An occupational therapist (or OT) can offer advice on how to perform everyday activities, such as dressing or cooking, without straining the joints too much. Occupational therapists also assess activities that patients find particularly challenging and can provide physical aids to help. These include, for example: splints to support affected joints; risers to raise the height of a chair, making it easier to get up; jar grippers, which make it easier to open jars; handles that fit to bathroom taps, making them easier to turn on and off; or walking aids such as sticks or frames.

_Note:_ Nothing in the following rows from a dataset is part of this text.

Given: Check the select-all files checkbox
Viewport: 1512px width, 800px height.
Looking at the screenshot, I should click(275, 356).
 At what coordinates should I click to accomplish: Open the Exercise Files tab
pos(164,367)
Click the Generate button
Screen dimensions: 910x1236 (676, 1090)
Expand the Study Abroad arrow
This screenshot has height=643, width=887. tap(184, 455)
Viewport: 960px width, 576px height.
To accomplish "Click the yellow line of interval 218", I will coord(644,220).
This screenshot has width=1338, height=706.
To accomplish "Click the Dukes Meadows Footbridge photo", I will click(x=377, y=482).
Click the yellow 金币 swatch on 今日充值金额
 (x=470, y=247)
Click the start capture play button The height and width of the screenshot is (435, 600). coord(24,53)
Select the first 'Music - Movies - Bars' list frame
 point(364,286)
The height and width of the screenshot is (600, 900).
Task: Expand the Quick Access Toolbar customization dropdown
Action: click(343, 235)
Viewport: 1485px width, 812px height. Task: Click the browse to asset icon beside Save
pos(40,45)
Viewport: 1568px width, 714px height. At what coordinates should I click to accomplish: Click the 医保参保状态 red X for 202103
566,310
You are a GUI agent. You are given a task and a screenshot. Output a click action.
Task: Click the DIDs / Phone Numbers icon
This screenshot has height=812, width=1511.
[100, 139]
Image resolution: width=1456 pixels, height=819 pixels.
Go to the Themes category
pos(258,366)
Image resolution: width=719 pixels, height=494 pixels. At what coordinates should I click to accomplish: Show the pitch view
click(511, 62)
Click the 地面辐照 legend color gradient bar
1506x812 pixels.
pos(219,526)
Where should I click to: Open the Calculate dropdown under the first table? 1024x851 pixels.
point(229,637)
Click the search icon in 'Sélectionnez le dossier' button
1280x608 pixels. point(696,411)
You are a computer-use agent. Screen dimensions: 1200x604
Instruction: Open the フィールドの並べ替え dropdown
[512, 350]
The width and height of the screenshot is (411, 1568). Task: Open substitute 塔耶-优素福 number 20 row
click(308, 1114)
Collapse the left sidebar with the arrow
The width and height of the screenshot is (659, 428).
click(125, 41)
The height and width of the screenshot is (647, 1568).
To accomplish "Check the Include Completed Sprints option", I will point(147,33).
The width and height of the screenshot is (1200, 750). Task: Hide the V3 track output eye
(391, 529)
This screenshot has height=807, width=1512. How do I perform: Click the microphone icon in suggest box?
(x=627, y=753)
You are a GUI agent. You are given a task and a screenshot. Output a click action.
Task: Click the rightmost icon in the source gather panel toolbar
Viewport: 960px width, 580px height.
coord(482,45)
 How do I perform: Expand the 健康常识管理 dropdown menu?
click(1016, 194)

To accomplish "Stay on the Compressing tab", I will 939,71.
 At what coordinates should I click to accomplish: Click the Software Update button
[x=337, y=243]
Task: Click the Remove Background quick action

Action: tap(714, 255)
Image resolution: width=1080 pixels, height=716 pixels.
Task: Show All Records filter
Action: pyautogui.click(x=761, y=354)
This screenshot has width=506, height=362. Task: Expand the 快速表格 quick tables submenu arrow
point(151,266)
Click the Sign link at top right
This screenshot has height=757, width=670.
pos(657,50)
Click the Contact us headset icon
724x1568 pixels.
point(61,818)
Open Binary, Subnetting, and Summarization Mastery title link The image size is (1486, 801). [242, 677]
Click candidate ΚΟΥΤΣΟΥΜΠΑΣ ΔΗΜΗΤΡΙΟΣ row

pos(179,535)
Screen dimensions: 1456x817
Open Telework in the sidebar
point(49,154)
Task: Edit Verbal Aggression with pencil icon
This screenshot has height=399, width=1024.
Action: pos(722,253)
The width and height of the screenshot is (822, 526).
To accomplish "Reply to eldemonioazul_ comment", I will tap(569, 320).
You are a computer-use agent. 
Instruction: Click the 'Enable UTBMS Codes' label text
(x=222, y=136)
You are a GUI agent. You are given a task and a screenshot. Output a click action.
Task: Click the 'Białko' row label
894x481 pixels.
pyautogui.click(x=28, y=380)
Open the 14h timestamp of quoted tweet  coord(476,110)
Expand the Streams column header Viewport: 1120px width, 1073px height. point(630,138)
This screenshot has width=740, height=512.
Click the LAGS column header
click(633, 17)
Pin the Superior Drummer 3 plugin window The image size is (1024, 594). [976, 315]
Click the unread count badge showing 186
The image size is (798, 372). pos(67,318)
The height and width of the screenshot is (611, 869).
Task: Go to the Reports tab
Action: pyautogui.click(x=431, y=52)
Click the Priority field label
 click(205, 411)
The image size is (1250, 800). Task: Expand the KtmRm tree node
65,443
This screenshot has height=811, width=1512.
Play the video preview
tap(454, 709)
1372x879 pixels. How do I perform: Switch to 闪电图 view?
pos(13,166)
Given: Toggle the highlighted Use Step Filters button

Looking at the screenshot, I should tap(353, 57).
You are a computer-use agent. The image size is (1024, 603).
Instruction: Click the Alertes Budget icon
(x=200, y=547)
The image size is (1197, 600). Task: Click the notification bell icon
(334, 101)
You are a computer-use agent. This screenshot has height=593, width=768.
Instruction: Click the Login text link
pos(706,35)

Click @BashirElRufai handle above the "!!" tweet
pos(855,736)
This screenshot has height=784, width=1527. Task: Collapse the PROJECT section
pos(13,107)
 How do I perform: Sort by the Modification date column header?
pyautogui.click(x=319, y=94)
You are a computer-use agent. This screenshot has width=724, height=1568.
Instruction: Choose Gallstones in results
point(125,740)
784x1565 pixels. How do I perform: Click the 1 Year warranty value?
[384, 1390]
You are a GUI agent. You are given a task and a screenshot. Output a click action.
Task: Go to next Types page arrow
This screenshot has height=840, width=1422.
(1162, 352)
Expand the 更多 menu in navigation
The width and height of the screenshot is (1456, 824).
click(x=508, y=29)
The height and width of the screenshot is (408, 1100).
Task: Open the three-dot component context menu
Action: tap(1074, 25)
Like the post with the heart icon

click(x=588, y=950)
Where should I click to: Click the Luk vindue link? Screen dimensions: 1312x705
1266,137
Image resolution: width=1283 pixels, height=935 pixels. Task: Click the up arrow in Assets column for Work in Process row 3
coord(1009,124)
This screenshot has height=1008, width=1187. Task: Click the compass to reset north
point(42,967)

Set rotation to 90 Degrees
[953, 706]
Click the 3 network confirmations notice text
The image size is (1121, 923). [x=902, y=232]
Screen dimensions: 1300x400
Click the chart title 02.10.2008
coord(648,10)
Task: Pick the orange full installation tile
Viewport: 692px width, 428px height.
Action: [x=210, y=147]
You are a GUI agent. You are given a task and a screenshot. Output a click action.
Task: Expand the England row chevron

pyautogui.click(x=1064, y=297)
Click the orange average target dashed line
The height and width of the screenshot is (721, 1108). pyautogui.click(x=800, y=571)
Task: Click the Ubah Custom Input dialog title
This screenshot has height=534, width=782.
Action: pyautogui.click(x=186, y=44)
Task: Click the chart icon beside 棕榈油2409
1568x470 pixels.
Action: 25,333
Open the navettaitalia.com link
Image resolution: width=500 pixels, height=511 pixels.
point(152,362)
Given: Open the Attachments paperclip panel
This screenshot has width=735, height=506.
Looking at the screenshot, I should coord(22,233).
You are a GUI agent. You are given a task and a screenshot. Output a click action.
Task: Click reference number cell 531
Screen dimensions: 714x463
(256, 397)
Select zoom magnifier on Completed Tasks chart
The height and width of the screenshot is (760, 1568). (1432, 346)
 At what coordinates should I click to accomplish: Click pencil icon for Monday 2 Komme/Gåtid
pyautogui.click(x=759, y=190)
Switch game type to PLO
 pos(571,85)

Podiatry, previously known as chiropody, may be helpful for people with rheumatoid arthritis affecting the feet. Podiatrists provide specialised footwear or insoles to reduce pain and prevent or reduce deformity of the foot joints.
Surgery
Surgery may be necessary for patients with severe rheumatoid arthritis that cannot be controlled by drug treatments. Surgery aims to relieve the pain of the affected joints, to restore mobility and to reduce deformity. Several types of surgery can be used in rheumatoid arthritis:
Arthroscopy
This is keyhole surgery that involves examining the inside of the joint with a tiny camera. Small repairs to the joint can be carried out at the same time, including a procedure known as a synovectomy, where the inflamed synovial membrane that is responsible for rheumatoid arthritis is removed. It can, however, grow back.
Joint replacement
This involves removing the damaged joint and replacing it with an artificial one made from metal or plastic. It is most common for large joints such as the knee and hip but it can also be carried out on the small joints of the hands and ankles. The joints will no longer cause any pain and will be able to move freely. Joint replacements generally last 10–15 years.
Joint fusion
Joint fusion, or arthrodesis, involves permanently fusing the bones of a joint together. The joint will no longer be painful and will be very stable but it will not be able to move at all. It may be suitable for small joints in the fingers and toes, and for joints in the neck, which can cause life-threatening nerve compression if they become unstable.